Recurrent Neural Network with LSTM

Original article was published by Deep Patel on Artificial Intelligence on Medium


Recurrent Neural Network with LSTM

Starting from scratch, this blog will help you knowing RNN at its peak in the easiest way along with the importance of LSTM.

Source: Author (Design from Microsoft Powerpoint)

The following blog will answer these questions:

  • The need for RNN?
  • What are RNNs?
  • How RNNs work?
  • Problems with RNNs?
  • What is LSTM in RNNs?

Let me begin this article with a question — Which of the following sentence makes sense?

  • neural why recurrent need we network do
  • why do we need a recurrent neural network

Its obvious that the second one makes sense as the sequence of the sentence is preserved. So, whenever the sequence is important we use RNN. RNNs in general and LSTMs, in particular, have received the most success when working with sequences of words and paragraphs, generally called natural language processing.

Use of RNNs in following fields:

Source: Google
  • Text data
  • Speech data
  • Classification prediction problems
  • Regression prediction problems
  • Generative models

Some of the famous technologies using RNN are Google Assistance, Google Translate, Stock Prediction, Image Captioning, and similarly many more.

Generally, we don’t use RNN for a tabular dataset (CSV) and image dataset. Although NLP is mostly used in text processing RNN comes into picture when we need the sequence of words in a sentence.

What are RNNs?

In a traditional neural network, we assume that all inputs (and outputs) are independent of each other. But for many tasks that are a very bad idea. If you want to predict the next word in a sentence you better know which words came before it. RNNs are called recurrent because they perform the same task for every element of a sequence, with the output being dependent on the previous computations.

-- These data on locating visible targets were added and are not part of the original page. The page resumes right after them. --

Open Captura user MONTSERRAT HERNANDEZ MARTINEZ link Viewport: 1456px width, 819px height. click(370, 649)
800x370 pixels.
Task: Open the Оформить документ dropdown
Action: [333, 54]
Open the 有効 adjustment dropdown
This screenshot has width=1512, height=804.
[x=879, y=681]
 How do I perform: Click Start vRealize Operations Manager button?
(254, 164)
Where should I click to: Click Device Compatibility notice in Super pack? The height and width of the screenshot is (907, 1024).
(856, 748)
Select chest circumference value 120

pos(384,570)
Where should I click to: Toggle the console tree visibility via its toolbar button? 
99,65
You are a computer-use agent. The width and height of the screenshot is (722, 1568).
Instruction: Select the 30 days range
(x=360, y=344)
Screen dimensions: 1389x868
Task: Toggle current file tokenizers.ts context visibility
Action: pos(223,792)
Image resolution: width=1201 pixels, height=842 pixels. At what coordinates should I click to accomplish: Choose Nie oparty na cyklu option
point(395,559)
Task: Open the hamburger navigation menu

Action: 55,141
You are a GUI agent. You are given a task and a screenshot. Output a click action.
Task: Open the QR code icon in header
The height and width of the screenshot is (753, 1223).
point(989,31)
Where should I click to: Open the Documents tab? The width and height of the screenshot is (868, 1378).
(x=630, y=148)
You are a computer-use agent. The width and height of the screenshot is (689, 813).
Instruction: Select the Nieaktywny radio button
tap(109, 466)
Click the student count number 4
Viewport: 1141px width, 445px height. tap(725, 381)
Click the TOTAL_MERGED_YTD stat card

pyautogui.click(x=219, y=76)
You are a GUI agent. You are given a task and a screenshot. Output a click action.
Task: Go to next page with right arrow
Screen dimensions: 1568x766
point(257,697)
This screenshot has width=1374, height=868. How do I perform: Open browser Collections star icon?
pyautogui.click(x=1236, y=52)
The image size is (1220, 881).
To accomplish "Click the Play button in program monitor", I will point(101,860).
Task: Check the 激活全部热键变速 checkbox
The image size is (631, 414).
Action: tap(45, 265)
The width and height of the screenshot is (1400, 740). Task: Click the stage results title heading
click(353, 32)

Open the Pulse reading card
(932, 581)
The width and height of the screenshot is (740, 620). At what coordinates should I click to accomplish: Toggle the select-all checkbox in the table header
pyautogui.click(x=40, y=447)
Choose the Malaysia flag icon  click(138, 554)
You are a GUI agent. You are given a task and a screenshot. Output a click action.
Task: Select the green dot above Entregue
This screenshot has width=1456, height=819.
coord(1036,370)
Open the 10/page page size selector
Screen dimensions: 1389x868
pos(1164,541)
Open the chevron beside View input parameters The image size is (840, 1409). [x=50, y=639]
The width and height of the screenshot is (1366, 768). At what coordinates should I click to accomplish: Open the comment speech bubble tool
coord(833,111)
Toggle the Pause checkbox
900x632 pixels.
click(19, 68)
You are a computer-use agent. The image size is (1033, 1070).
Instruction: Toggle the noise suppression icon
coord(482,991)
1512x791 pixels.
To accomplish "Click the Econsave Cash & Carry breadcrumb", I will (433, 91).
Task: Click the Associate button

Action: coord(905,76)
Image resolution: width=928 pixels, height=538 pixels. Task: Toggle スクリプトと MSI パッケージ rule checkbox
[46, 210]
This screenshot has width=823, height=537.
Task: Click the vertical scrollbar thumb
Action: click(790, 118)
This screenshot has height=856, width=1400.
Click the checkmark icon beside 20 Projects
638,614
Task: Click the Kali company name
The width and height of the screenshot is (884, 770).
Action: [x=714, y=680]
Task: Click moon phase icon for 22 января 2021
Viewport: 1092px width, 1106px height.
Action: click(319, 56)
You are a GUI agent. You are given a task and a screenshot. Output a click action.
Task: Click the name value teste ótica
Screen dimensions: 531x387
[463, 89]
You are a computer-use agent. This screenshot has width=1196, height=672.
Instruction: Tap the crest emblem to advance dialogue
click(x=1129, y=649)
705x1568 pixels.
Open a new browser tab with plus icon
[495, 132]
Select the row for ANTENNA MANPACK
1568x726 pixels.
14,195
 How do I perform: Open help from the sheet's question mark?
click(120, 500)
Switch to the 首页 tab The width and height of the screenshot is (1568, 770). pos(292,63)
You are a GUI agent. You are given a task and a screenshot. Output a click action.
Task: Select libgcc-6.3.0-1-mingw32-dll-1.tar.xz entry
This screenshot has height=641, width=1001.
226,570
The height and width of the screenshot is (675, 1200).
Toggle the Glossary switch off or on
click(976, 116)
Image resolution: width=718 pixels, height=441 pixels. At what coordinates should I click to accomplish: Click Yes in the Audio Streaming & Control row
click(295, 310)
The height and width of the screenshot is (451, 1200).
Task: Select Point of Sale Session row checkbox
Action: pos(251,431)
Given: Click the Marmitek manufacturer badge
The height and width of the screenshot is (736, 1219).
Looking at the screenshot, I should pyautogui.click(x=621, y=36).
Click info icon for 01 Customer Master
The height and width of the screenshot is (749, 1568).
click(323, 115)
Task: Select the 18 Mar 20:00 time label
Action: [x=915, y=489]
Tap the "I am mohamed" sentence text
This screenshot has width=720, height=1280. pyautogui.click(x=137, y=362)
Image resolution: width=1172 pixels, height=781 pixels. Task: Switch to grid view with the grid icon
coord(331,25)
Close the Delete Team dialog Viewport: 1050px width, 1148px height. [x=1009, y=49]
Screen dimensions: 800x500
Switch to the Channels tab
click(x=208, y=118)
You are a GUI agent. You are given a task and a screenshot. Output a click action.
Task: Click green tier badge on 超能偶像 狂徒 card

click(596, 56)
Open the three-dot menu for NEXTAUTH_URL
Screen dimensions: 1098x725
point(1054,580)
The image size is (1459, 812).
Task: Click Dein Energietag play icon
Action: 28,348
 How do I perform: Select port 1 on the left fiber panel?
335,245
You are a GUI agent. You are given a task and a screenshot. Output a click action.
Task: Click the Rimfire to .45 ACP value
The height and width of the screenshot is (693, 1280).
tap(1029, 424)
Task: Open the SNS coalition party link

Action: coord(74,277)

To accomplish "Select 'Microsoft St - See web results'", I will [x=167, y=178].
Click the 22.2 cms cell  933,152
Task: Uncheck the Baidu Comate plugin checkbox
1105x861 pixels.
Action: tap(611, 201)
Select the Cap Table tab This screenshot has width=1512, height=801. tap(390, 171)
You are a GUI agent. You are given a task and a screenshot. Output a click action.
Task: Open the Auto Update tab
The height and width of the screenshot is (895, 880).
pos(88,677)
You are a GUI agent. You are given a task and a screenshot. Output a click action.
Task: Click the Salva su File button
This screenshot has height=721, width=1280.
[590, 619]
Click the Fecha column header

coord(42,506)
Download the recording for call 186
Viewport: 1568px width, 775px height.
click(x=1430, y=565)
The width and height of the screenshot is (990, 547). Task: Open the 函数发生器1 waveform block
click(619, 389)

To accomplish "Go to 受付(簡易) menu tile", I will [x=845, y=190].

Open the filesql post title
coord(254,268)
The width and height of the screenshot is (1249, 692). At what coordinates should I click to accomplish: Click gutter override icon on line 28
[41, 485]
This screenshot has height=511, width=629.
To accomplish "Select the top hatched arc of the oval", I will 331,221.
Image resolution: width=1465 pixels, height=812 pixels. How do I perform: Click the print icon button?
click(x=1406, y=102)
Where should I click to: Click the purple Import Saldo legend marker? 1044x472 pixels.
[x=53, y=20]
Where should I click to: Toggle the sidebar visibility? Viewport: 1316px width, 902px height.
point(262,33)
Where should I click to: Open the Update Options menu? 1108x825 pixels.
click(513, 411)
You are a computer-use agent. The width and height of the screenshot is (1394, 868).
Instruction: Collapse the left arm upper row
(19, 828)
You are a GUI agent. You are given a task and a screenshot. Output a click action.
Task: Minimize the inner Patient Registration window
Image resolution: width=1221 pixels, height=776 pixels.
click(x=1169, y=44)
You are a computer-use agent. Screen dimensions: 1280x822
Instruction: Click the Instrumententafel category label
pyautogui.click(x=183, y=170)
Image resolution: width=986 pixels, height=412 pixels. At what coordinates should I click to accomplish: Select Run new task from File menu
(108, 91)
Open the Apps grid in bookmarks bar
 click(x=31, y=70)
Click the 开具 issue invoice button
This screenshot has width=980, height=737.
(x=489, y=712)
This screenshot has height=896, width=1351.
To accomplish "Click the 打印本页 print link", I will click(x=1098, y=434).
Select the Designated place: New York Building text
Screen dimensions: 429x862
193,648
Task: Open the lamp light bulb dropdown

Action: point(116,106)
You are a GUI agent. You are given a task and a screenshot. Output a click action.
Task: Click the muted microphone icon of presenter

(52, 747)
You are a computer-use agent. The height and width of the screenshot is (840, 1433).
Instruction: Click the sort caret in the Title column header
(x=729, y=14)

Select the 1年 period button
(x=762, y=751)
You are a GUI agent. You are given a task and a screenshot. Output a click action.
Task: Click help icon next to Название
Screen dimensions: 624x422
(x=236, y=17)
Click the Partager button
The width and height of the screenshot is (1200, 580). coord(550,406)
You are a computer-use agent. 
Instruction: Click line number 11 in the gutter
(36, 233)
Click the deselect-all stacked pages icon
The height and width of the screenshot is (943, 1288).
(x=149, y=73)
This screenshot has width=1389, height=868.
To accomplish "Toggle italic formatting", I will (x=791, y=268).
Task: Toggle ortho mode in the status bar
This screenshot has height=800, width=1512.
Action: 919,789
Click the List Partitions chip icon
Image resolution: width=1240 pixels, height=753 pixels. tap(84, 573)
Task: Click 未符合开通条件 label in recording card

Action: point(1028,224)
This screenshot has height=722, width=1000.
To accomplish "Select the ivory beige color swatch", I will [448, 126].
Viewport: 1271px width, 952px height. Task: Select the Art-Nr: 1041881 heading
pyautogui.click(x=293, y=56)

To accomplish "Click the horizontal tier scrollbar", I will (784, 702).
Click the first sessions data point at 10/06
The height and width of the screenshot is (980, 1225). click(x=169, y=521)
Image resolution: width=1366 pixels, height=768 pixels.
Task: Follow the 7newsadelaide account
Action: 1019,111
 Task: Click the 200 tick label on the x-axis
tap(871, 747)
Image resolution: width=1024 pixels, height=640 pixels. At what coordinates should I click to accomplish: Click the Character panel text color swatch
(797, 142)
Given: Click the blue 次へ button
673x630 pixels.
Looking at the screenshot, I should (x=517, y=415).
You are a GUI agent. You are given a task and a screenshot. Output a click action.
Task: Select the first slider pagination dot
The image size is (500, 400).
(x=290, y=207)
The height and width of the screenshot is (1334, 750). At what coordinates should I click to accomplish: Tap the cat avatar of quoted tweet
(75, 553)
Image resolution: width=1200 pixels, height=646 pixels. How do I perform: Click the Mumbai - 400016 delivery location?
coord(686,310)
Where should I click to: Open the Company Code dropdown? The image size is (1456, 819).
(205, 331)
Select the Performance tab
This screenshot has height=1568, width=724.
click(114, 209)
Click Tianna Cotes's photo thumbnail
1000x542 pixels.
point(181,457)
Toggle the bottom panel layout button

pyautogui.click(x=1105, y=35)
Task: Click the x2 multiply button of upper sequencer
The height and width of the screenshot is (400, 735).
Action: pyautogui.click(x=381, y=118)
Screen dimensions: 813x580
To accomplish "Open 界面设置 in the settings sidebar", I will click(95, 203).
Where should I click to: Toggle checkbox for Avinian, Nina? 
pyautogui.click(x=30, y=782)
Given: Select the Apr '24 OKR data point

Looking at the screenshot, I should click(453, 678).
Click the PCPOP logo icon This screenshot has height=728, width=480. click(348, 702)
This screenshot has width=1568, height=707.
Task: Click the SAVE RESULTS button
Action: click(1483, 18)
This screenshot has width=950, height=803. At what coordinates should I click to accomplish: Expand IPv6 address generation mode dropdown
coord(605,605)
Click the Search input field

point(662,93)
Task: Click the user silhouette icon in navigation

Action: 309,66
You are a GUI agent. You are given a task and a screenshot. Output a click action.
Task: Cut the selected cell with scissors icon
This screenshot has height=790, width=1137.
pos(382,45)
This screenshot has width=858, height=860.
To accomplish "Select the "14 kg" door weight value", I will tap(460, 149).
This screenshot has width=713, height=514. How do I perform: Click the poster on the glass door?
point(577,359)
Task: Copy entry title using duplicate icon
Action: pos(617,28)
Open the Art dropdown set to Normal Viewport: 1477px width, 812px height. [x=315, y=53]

RNN has a “memory” which remembers all information about what has been calculated. It uses the same parameters for each input as it performs the same task on all the inputs or hidden layers to produce the output. This reduces the complexity of parameters, unlike other neural networks.

How RNNs work?

Let’s suppose that the neural network has three hidden layers. The first one with weight and biases as w1, b1; the second with w2, b2; and the third with w3, b3. This means that each of these layers is independent of each other, i.e. they do not memorize the previous outputs.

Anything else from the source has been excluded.